Los talibanes que surgieron de la yihad contra los soviéticos son una fuerza totalmente afgana. Son un ejemplo perfecto de esa combinación de “espíritu corporal” y “tinta religiosa” que el historiador magrebí Ibn Khaldun identificó, ya en el lejano 1400, como el motor del cambio en las sociedades islámicas. Si hay un lugar en el mundo donde el análisis de Ibn Khaldun sigue teniendo sentido, es Afganistán, aún ampliamente tribal, aún en parte nómada.

La pregunta que hay que plantearse entonces no es si los talibanes serán moderados o no (no serán moderados), sino si se concebirán como un emirato territorial afgano o si quedarán anulados por los yihadistas del ISIS que luchan por un califato universal. Por un lado, la derrota de 2001 y dos décadas de travesía por el desierto han enseñado a los talibanes lo arriesgado que es atraerte la hostilidad global. Pero, por otro lado, ya el título que ostenta su líder, comandante de los creyentes, es el de un califa en potencia y nos permite prever que cuando tengan que tomar decisiones sobre el terreno con respecto a la administración, economía, gestión de la complejidad étnica y religiosa, podrían optar por dar un giro de máximos.

En realidad, no es posible responder a esta pregunta sin tener en cuenta el contexto internacional, empezando por China. Quitando la previsible satisfacción por la embarazosa apuesta americana, permanece abierta la perspectiva de que un Afganistán yihadista o filo-yihadista supone un serio problema para Pekín, con su durísima represión contra la minoría musulmana en la región fronteriza de Xinjiang, con deportaciones y campos de concentración. Hasta hace poco, los talibanes representaban la encarnación de los llamados Tres Males que combate la política china: terrorismo, separatismo y extremismo religioso. Mientras persista una lógica nacional, se puede pensar en un pacto donde los talibanes, a cambio de tener vía libre a nivel cultural y religioso, se comprometan a no fomentar la inestabilidad regional. Pero no será esta la agenda de los grupos yihadistas, que también en Pekín han cometido en los últimos meses varios atentados contra objetivos chinos, a pesar de los enormes intereses económicos que ligan (o mejor vinculan) a Islamabad con Pekín.

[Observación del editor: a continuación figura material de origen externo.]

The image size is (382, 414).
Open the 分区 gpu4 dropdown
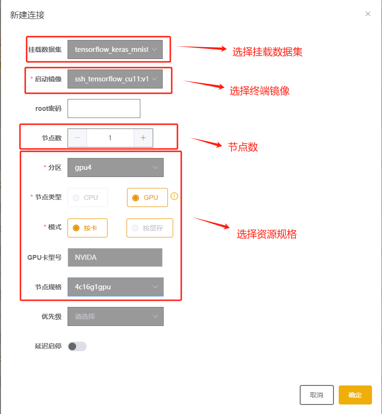[x=115, y=168]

En este sentido, la decisión americana de retirarse también podría revelarse como una apuesta política al menos parcialmente vencedora. Aunque queda un gran fracaso humanitario, aparte de mediático. Aparte de la hybris imperial que ha inspirado el proyecto de exportar la democracia con armas, también se han destruido los modos habituales de actuar en cooperación internacional. De hecho, en estas dos décadas se han dedicado a Afganistán grandes recursos. Principalmente para fines militares, pero también para construir escuelas y hospitales, y para promover los derechos de las mujeres y de las minorías. Parece que esta enorme máquina, siempre tentada por la autorreferencialidad, no ha llegado a incidir realmente. Pero es verdad que los cambios sociales tienen su propio ritmo y podrían reservarnos alguna sorpresa. Un indicador al que  mirar, mucho más que el número de teléfonos y accesos a internet, es sin duda la tasa de matrimonios endogámicos, un elemento esencial para el funcionamiento de una sociedad tribal.

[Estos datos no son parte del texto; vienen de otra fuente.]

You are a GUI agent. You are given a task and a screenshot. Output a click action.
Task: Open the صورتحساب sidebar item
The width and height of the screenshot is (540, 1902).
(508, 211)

En todo caso, Occidente tendrá que reflexionar mucho sobre este fracaso cultural. Y los musulmanes no podrán dejar de enfrentarse a la pregunta sobre cuál es su lugar en el mundo, que el ISIS planteó con una urgencia inaudita, empujando a las instituciones, incluso a las religiosas, a unos posicionamientos inéditos, que ahora vuelve a proponer con fuerza con el retorno de los talibanes.